(DATA LISTING)

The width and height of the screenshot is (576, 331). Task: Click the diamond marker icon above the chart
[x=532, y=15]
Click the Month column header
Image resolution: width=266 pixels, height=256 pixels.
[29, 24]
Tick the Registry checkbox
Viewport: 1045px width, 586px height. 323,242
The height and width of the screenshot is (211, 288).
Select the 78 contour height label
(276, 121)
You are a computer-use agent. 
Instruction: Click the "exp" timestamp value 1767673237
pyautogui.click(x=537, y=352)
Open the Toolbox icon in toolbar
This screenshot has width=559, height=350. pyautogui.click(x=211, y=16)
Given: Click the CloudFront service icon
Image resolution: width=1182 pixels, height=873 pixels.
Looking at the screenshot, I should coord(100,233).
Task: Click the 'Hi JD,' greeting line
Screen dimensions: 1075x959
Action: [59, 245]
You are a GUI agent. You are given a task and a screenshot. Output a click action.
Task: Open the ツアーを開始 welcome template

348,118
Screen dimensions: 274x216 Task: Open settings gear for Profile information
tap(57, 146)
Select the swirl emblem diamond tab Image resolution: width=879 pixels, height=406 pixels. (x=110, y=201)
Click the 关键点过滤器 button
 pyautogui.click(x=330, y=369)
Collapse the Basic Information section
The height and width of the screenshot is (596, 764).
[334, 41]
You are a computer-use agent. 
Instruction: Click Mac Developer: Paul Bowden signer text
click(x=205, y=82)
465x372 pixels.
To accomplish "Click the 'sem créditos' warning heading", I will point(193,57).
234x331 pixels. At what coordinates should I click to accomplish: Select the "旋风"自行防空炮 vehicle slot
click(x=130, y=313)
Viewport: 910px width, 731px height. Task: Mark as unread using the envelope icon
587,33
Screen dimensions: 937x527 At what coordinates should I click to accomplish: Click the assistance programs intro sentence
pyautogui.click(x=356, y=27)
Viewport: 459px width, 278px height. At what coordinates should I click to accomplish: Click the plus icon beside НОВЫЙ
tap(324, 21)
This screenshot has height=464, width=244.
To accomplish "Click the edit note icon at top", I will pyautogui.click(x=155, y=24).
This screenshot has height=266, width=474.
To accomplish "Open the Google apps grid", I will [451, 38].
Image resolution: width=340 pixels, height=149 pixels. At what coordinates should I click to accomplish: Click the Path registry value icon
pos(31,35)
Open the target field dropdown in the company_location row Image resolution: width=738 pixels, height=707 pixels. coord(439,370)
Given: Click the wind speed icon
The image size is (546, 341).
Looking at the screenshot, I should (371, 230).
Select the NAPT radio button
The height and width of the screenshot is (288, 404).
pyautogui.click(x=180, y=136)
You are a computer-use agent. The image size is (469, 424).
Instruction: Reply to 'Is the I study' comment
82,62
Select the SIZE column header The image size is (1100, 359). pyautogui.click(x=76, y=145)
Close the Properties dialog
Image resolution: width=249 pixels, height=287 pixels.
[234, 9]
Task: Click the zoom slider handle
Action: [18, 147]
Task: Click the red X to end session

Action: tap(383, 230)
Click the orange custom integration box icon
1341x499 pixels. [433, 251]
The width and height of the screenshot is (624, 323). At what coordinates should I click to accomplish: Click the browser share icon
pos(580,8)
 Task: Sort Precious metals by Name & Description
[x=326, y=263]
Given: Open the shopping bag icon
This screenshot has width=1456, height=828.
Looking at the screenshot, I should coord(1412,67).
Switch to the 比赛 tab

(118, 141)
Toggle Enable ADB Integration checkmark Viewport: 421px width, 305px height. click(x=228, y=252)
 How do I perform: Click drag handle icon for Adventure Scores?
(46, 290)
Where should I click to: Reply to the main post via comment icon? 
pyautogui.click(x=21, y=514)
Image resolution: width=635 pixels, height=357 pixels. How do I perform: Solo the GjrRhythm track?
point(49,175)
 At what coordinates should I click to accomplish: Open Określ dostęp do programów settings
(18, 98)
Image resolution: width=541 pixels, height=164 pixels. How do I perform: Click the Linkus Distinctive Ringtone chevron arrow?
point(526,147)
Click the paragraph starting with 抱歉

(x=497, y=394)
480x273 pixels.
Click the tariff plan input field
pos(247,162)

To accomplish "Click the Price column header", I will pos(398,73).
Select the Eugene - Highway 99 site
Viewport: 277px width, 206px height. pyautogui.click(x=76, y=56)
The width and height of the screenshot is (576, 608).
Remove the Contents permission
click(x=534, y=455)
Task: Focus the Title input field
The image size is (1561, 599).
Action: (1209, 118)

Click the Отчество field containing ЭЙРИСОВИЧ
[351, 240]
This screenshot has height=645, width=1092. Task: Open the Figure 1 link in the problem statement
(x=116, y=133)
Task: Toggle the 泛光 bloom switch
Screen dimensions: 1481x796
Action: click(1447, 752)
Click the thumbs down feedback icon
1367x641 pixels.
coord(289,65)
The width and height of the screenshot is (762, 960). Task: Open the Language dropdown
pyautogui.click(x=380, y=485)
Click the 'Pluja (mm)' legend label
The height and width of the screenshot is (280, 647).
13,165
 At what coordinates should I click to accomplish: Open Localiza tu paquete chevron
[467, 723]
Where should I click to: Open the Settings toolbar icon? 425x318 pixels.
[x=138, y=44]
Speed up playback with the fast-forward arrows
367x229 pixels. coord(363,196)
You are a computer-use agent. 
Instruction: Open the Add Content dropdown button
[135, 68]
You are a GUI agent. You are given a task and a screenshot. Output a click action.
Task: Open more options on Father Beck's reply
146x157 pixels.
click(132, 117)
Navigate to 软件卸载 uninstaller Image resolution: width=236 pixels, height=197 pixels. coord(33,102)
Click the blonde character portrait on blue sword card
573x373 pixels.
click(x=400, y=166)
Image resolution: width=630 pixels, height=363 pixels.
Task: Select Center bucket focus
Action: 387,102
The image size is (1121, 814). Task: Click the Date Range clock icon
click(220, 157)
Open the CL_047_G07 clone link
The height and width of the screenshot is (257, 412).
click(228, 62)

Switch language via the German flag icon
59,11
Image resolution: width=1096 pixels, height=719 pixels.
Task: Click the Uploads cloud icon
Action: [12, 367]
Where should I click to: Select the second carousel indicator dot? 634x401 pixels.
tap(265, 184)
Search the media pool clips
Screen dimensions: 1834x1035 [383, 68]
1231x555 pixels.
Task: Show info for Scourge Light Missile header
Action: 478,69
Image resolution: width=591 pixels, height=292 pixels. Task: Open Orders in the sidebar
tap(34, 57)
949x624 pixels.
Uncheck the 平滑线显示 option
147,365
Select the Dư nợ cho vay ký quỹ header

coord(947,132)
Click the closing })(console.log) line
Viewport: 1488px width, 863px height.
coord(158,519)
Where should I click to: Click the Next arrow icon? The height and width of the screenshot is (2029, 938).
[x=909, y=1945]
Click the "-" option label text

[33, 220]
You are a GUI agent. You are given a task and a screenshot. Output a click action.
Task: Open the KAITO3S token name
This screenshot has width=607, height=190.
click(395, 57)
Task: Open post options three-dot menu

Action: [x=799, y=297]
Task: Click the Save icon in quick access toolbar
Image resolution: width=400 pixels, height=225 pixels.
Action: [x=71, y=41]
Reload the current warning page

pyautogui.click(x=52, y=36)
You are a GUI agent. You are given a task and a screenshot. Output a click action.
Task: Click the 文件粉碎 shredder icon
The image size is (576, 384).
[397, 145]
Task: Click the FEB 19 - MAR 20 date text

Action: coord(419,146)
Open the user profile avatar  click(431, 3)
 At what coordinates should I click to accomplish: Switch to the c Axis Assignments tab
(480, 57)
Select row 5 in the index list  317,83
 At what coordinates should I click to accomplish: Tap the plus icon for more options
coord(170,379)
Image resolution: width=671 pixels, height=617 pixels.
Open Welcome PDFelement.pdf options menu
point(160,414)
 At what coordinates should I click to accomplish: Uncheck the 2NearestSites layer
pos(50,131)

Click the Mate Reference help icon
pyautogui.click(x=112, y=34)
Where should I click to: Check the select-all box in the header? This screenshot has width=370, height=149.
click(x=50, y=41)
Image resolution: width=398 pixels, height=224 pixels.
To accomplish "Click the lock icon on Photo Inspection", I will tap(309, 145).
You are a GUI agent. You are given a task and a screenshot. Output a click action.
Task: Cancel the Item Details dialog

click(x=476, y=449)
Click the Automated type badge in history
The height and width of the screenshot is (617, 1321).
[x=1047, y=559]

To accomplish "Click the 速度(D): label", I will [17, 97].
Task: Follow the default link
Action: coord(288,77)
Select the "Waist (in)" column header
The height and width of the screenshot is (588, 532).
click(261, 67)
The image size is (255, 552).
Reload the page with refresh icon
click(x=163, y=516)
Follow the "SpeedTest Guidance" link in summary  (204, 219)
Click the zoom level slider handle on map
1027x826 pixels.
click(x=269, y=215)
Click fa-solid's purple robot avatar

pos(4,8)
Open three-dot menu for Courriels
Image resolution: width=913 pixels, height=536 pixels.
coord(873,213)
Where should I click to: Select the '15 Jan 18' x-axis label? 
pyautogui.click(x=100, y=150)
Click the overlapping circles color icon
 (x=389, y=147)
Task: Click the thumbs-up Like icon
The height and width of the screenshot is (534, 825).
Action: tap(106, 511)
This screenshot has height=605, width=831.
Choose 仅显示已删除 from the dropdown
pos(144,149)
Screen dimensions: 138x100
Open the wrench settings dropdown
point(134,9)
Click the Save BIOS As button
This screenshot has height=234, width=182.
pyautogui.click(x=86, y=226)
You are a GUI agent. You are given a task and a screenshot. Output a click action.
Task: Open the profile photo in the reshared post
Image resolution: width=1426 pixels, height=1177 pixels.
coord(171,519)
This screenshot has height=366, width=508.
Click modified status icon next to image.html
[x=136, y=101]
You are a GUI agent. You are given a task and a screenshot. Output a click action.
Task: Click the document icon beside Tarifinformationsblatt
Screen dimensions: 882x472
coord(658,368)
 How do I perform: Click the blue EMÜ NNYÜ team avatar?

(End DATA LISTING)

• ASSIGNED TASK
Count the lines above that include the string "thumbs". Write only the number.

• TASK OUTPUT
2